Updated Lockup Patches, 2.6.0 Nforce2, apic timer ack delay, ioapic edge for NMI debug

From: Ross Dickson
Date: Sun Dec 21 2003 - 04:21:05 EST


Firstly I thought a summary overdue so here goes.

My speculations as to why Nforce2 systems lock up are as follows:

a) The Nforce2 DASP speculates and gets it right, pre-fetching the code for the
local apic timer interrupt, so the interrupt code executes sooner after
activation than it does with other chipsets for AMD.

b) The AMD cpu may not be over its timing and stability issues when coming
out of C1 disconnect. Plenty stable soon enough for other chipsets and other
codepaths in linux which pull the cpu out of C1 disconnect, but not quite soon
enough for the "cached" short code path to the local apic timer ack. So most
of the time any latent lockup potential is not realised, but on occasion
we hit it.

Disclaimer: I can think of so many ways I could be way off so I have a support
request in with AMD on the topic which I am told is progressing. I do not have
the resources to be able to confirm or deny the above theory. Patches are
GPL'ed as per the licenses of the files they go into.


Are my patches the only way to workaround lockups?
NO Firstly I think the manufacturers will fix the problem so I will not have to
use any workarounds one day. There are early reports that recent Award bios's
are fixing the lockup issue but not the nmi_watchdog problem.

Others advise you can successfully use the C1 disconnect patch for the kernel,
also Athcool. Some bios also have options to alter the C1 Disconnect
state and some early bios are preset with it to always off. If the lockups would
only occur with disconnect on (yet to be confirmed or denied by manufacturers)
then this would be one sure way to stop them.

Why don't you just disable the C1 disconnect?
I don't think it would be wise for me to frob with it for many reasons. Nvidia
has some seriously patented smarts in their ram controllers, and the ambient
temperature today, where I am, rose to 30C or about 85F and it gets hotter. I
also have a system in the north of Western Australia where 40C+ summer is
normal. The AMD processor data sheet says that the CPU only enters low power
state if it can disconnect. Web postings indicate 8C to 10C temperature increase
with disconnect disabled.

Do my patches Fix all of it?
No they are just workarounds. How well they work around may depend upon your
system configuration, and how well the delay times chosen suit it.

Any evil side effects?
Maybe, but I don't know of any yet. Any slowing from the delay is so far
not noticeable.

Why 2 patches?
The apic timer ack delay patch is for the hard lockups.
The io-apic edge patch is for lost interrupts and also gives nmi_watchdog=1
functionality.

Should I install any or both?
Depends, you get to decide until the manufacturers fix it.

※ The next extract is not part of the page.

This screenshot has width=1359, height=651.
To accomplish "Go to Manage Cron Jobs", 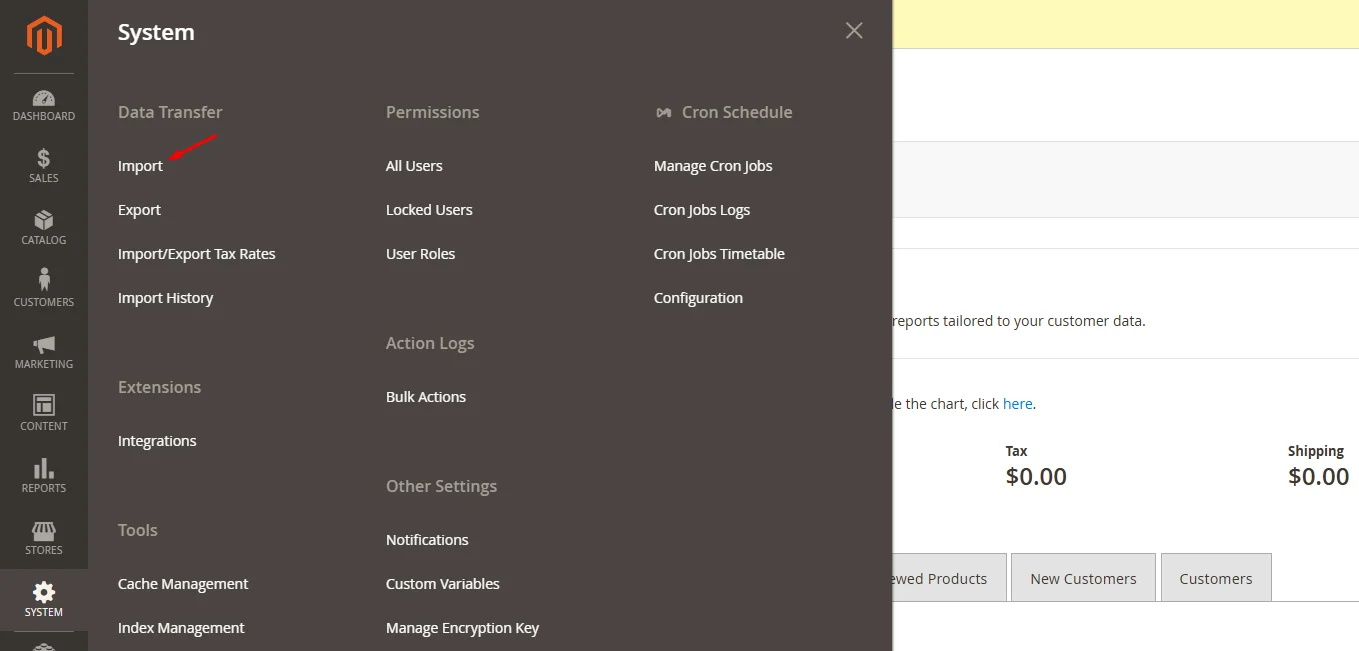I will click(713, 166).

The io-apic edge seems beneficial to all Nforce2 so far as the bios reports the
8254 timer connected to INTIN2. I found it connected directly to INTIN0.
The patch forces connection to INTIN0 to see if it works only after the existing
code has tried to connect it to where the bios said it was. The io-apic patch
compiles in only with acpi on and uniprocessor x86 io-apic on in kern config.
The acpi config is essential as we use part of it, the uniprocessor x86 io-apic
is there as a precaution and if the patch is more widely tested it may not be
required. Remove it if you want the patch in smp mode.

The apic timer ack is not needed if you do not have hard lockups and you can
solve the hard lockups by other means if you want to. I do not recommend kern
config of apic without io-apic for nforce2. The two work best together and if
you use my apic timer ack delay patch then use my io-apic edge patch with it
for best results.

This version of the apic timer ack delay patch is not on by default. You need
to use a kernel argument at boot time to invoke it and there are two forms.

apic_tack=1

puts a small delay inline with the code. It is the reliable fallback mode.

apic_tack=2

reads the apic timer count and only delays if needed to prevent a lockup. This
mode assumes it is always safe to read the apic timer count register but
unsafe at times to ack it. This assumption could be wrong.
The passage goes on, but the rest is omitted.